In hindsight, I didn't even need to use CockroachDB, at the end of the day, I just needed about 40 MB of storage, which is nothing. I could have used Vercel Postgres, Neon, or anything else, but I didn't. I just thought it would be fine. I can be lazy, right?

So I created a SEPARATE database for v4, and started working on it. "That should be fine", I said to myself. I pushed the new schema, tested it out with some models and the new simplified 40 MB data, and it was fine. I just needed to drop some columns to prevent redundancy...

So apparently, when you drop columns in CockroachDB from the prisma CLI, using prisma db push, it takes a while, like a few minutes, I thought that's just some latency, so I just waited. I queued up a game of a MOBA, and chilled. I saw a small notification on my Desktop about a mail, saying 50% Request Units used, and I thought "Oh, that's fine, just 50% is chill, it's the end of the month anyways".

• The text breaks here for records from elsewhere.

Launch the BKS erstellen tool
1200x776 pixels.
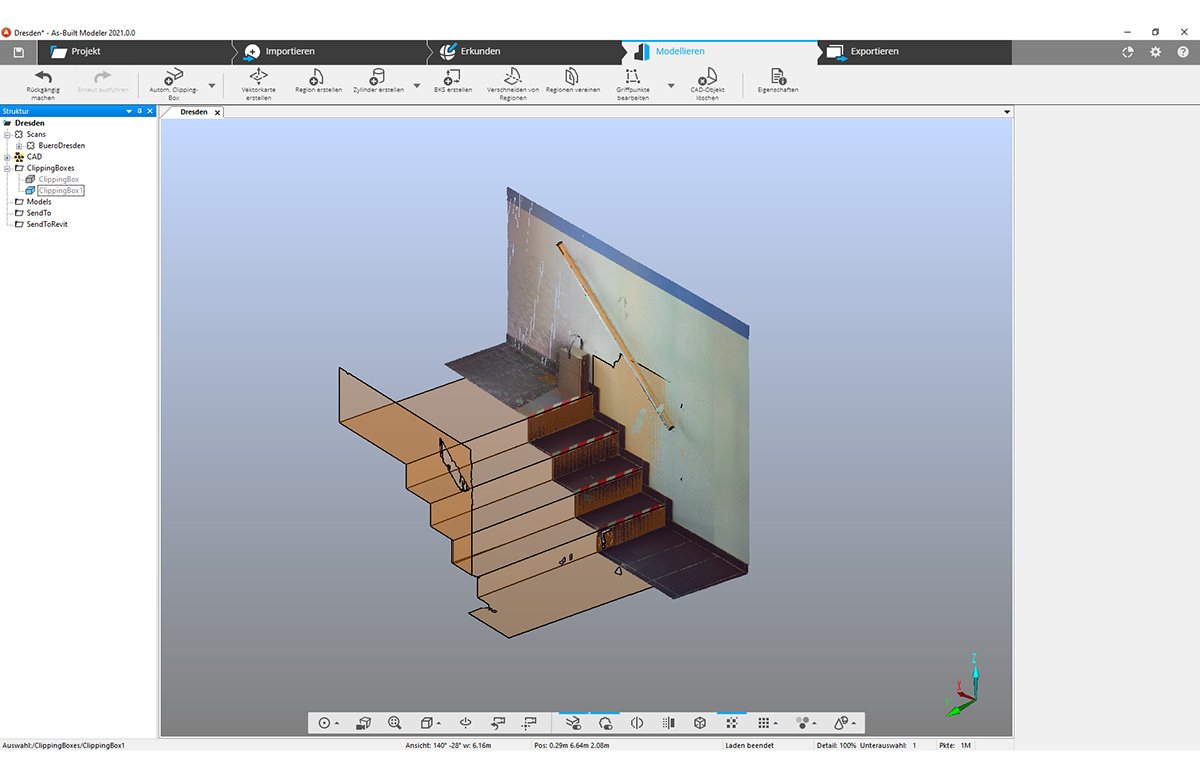pos(451,80)
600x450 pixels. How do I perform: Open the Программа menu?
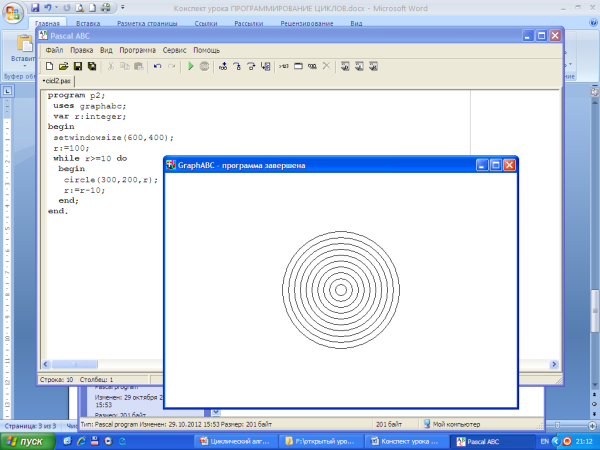point(137,49)
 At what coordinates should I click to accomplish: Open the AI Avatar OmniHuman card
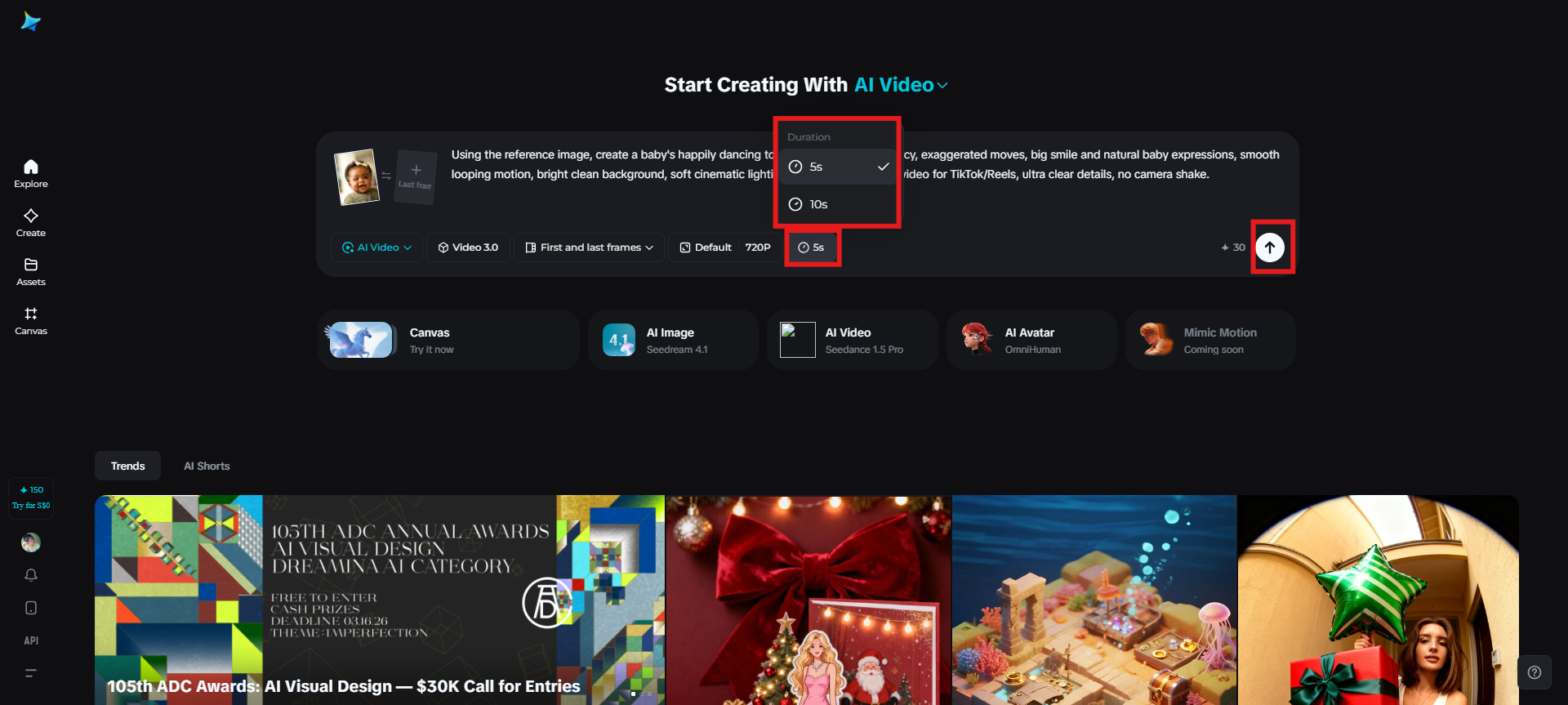pyautogui.click(x=1031, y=340)

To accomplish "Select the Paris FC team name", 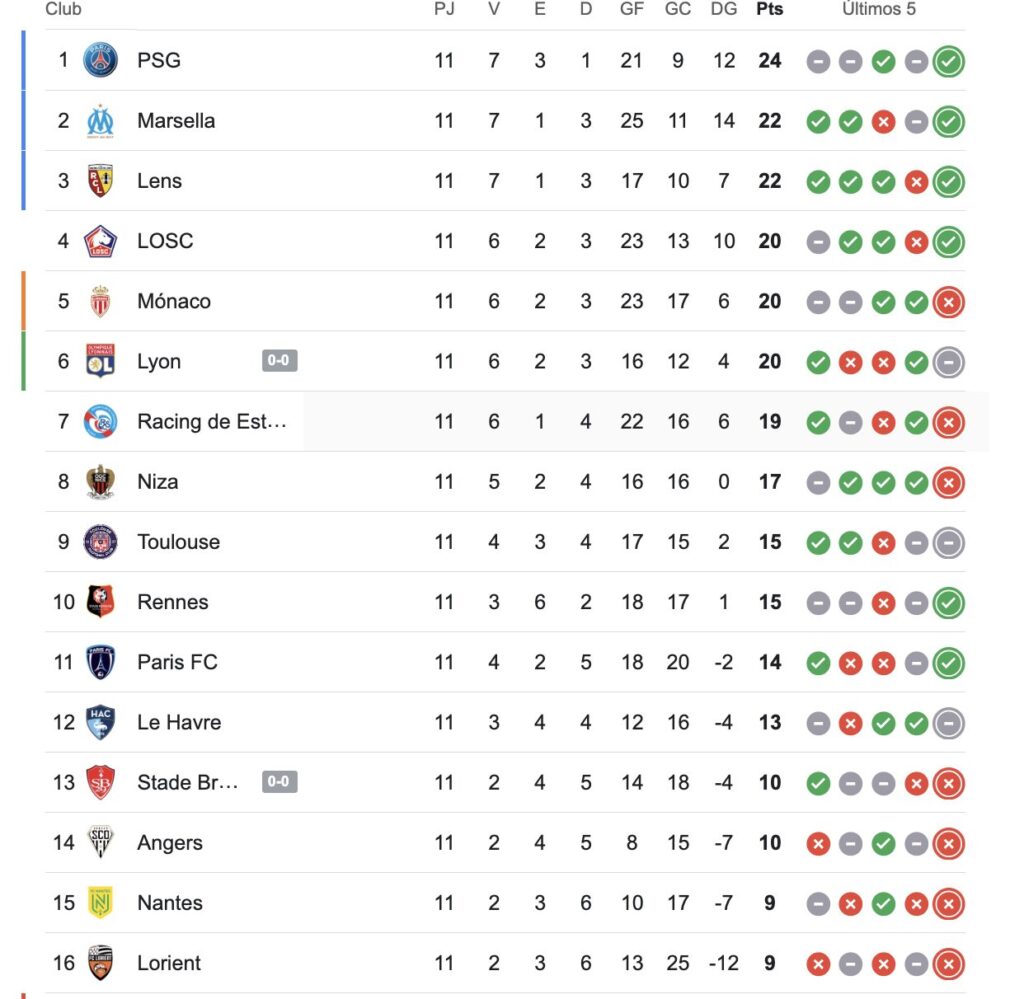I will 177,662.
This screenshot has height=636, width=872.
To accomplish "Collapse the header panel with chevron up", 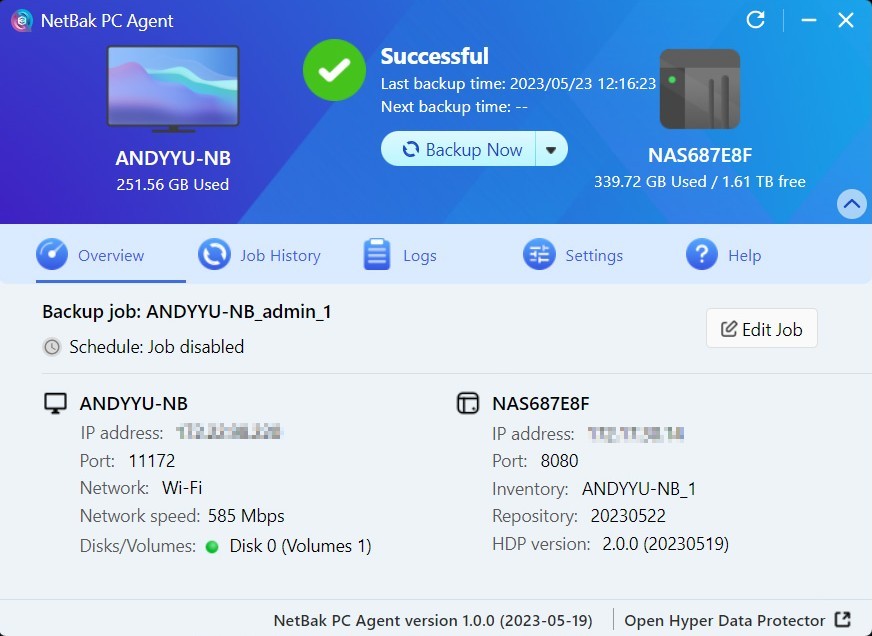I will pyautogui.click(x=851, y=204).
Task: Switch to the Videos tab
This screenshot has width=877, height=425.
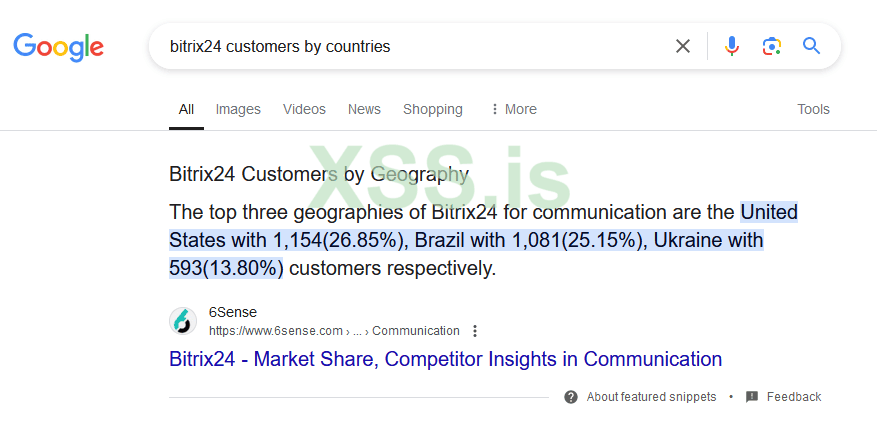Action: [x=304, y=109]
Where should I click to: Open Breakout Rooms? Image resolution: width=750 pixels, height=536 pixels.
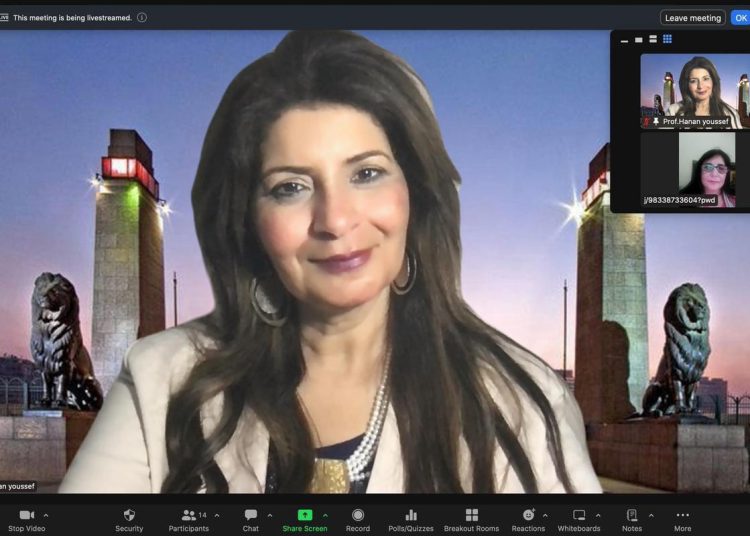coord(471,515)
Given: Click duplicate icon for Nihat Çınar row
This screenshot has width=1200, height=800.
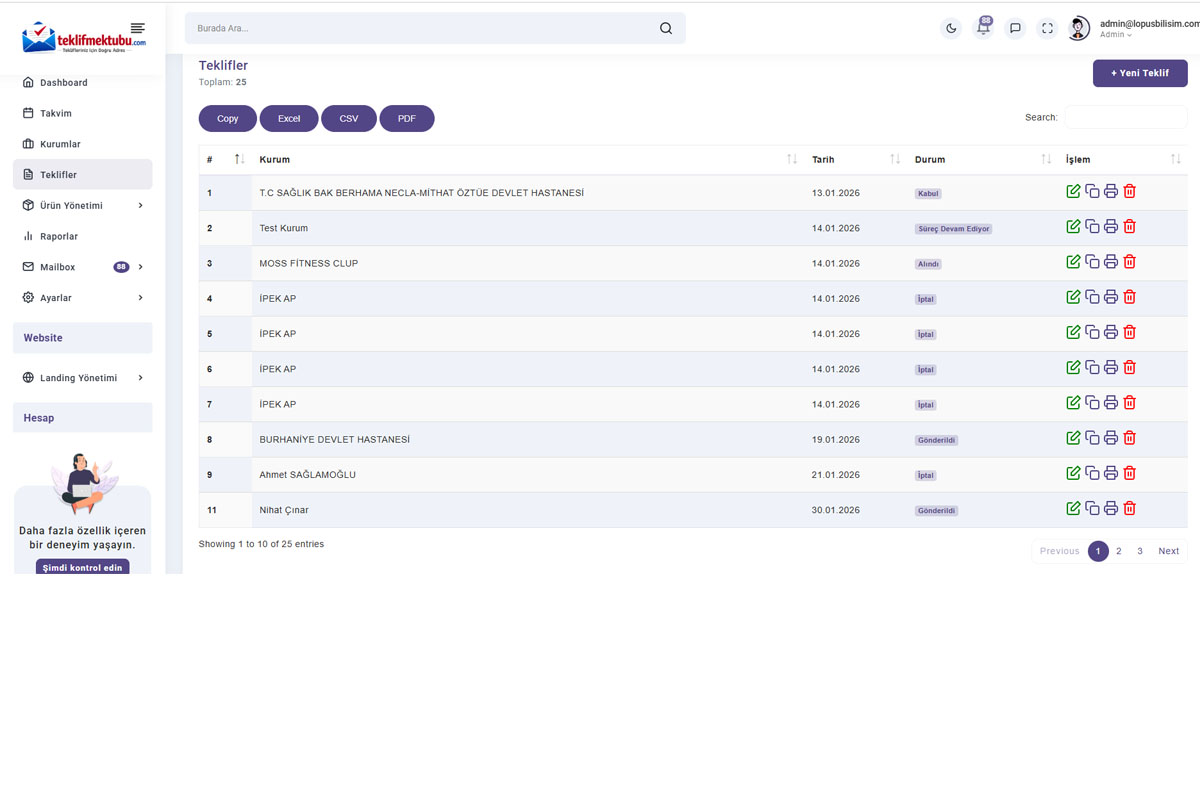Looking at the screenshot, I should point(1092,509).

I got back into the game, it was a tough one, I was playing with friends too, so I was focused on that. After I was done, I saw my Desktop, dismissed the older notification, and saw a new one: "100% Request Units used, your database cannot be connected to". I was like "What? How? I just dropped a few columns, it shouldn't be that much!". I opened the database dashboard, and saw that it was unavailable. I was like "Oh no, this is bad, I need to fix this". I panicked.

I immediately put up a notice and a redirect on the app, trying to cope with the situation, that "Yeah, I messed up, should be fine in 3 days, when a new month starts". I was so embarrassed, I had to tell my friends who were using the app, that I broke it. I was so ashamed, I didn't even want to look at the codebase. Then I thought maybe I can just download the backups, restore it on a different platform, and then just use that. I tried to do that, but the backups were not that easy to download, I tried setting up cloud buckets, adding connections, but nothing worked. I was so frustrated, I just wanted to cry.

I was about to give up, but then I just, gave my debit card details to CockroachDB, yeah, I really wanted to avoid that, but I had no choice. MyFit was gaining some traction again, got over 97+ stars on GitHub, and I didn't want to let my users down. I just added it, and saw that I didn't really need to pay anything unless it crosses 15$ of credits, which was fine, I only used up about 10$, I got about 5$ of headroom for just a few days. I was relieved, but still embarrassed. I had to tell my users that I messed up, and I did. I apologized, but luckily I fixed it in a few hours, and everything was back to normal.

I learned a lot from this experience, and I hope you do too. Here are some of the key takeaways:

  1. Don't be lazy: I should have used a different platform, or better yet, go local. I was just being lazy, and it cost me a lot of time and effort.
  2. Don't ignore mails: I should have paid attention to the notification, it was a warning that I ignored. I thought it was just some latency, but it was actually a warning that I was about to hit the limit.
  3. Don't panic: I panicked when I saw the read-only message, but I should have just taken a deep breath and thought about the solution. I could have avoided a lot of stress if I had just calmed down.